The development of the 1,000-year-old lion dance has benefitted from the huge Chinese diaspora, with overseas Chinese and Taiwanese keeping the tradition of lion dance alive when it was banned during China’s Cultural Revolution, while also adding their own spin.
Malaysian and Singaporeans masks are valued by many performers because they are made with lighter materials than the originals, while Malaysians are widely credited with developing a stunt where performers jump between high, narrow poles – sometimes over water.
Once a performance staple in Southeast Asia, the popular trick is performed in competitions around the world and has even made its way back to China.
Taiwanese melting pot
Many Taiwanese troupes also have a distinct flavour of their own thanks to the island’s unique immigration patterns, said Wang Qing-zhong, who heads the four-generation Ching Ho Kuang Lion Dance Troupe in Taipei’s Wanhua district.
Taiwan’s first immigrants originally hailed from Fujian but, at the end of the Chinese Civil War, millions of refugees fled to the island, bringing with them cultural practices from across the country. For the first time, people who had been isolated in different provinces suddenly found themselves living side by side for the first time.
As the first in his family to study lion dance, Wang’s father learned a hybrid style from the southern Guangdong and Guangxi provinces because its founding members – two military officers seeking to keep fit – created a single hybrid troupe that united styles from different provinces.

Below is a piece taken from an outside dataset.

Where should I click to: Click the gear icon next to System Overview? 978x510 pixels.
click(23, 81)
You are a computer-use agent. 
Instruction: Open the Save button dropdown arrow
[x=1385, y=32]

While the founders originally taught only students born in China, they eventually allowed in Taiwanese members like Wang’s father as old and new arrivals began to blend together, not only in cultural activities but also across Taiwanese society.

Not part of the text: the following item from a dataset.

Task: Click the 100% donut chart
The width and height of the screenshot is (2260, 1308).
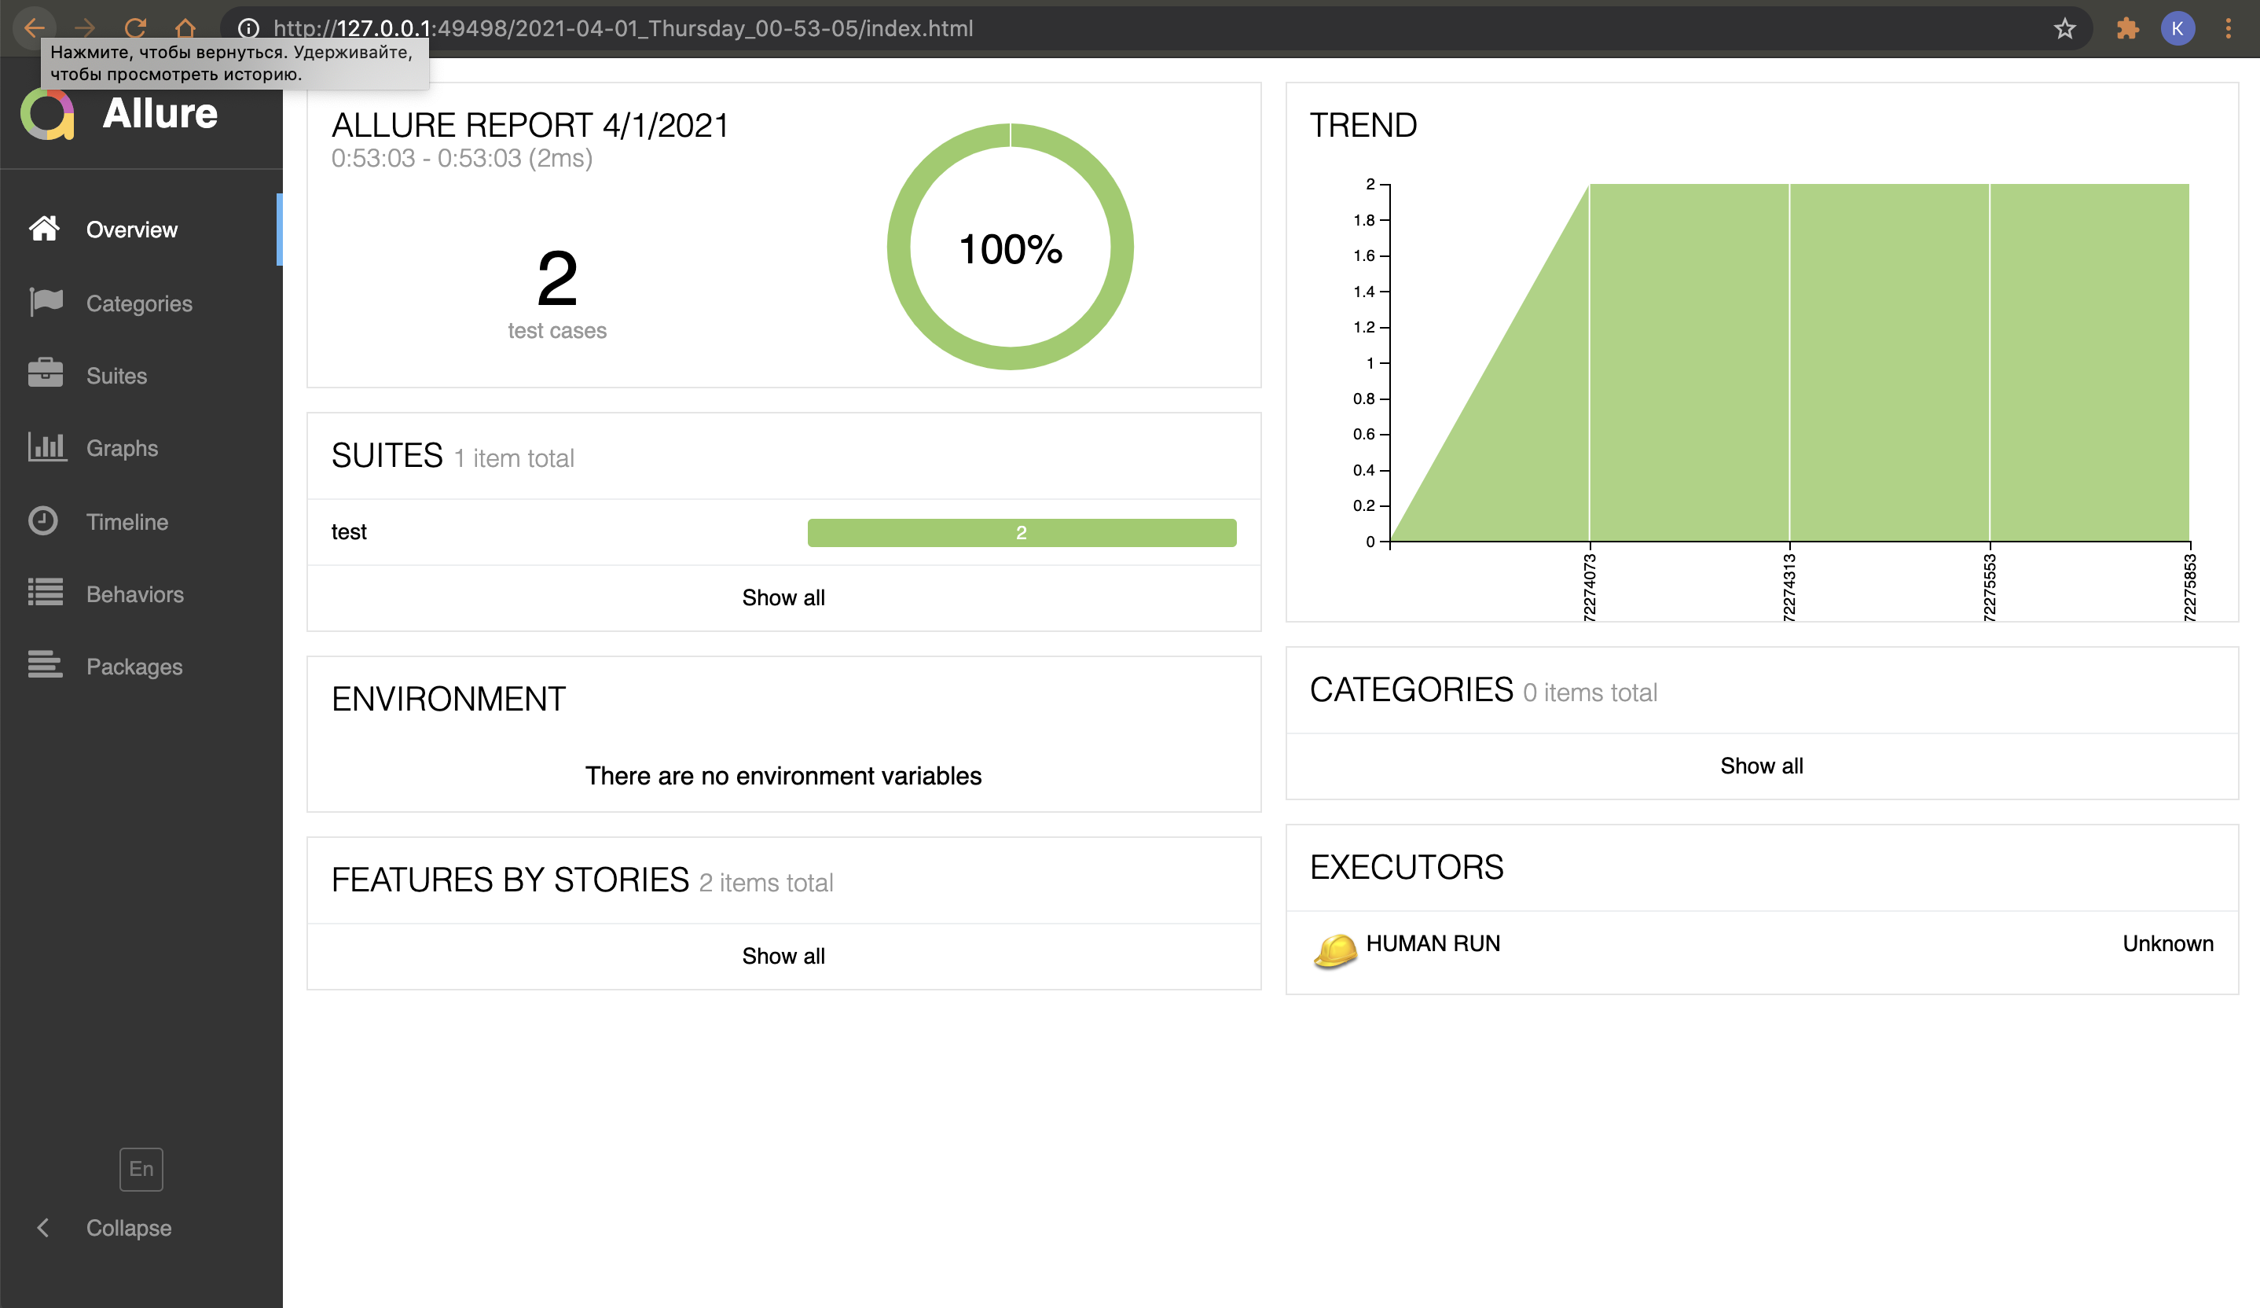Action: (x=1010, y=248)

The Ching Ho Kuang Lion Dance Troupe has continued the Guangdong-Guangxi tradition even though their family originally came from elsewhere in China, but Wang says a similar pattern was repeated across Taiwan as styles became “mixed up together.”
This mixing and cultural exchange between lion dance troupes continue to the present day, thanks to technology.
From sharing VHS tapes of performances in the 1980s to the arrival of the internet in the 1990s and 2000s, the lion dance has kept evolving.
“The practice is proliferating because you can watch a YouTube video of this and learn how to do it and it’s really easy to go online and buy the equipment, whereas before you had to go in person to find someone to teach you,” Wang said.
In Taiwan, the method of choice for learning lion dance still appears to be joining a troupe or studying it in school, but as the Year of the Tiger gets under way, every type of lion dance will be on show around the world.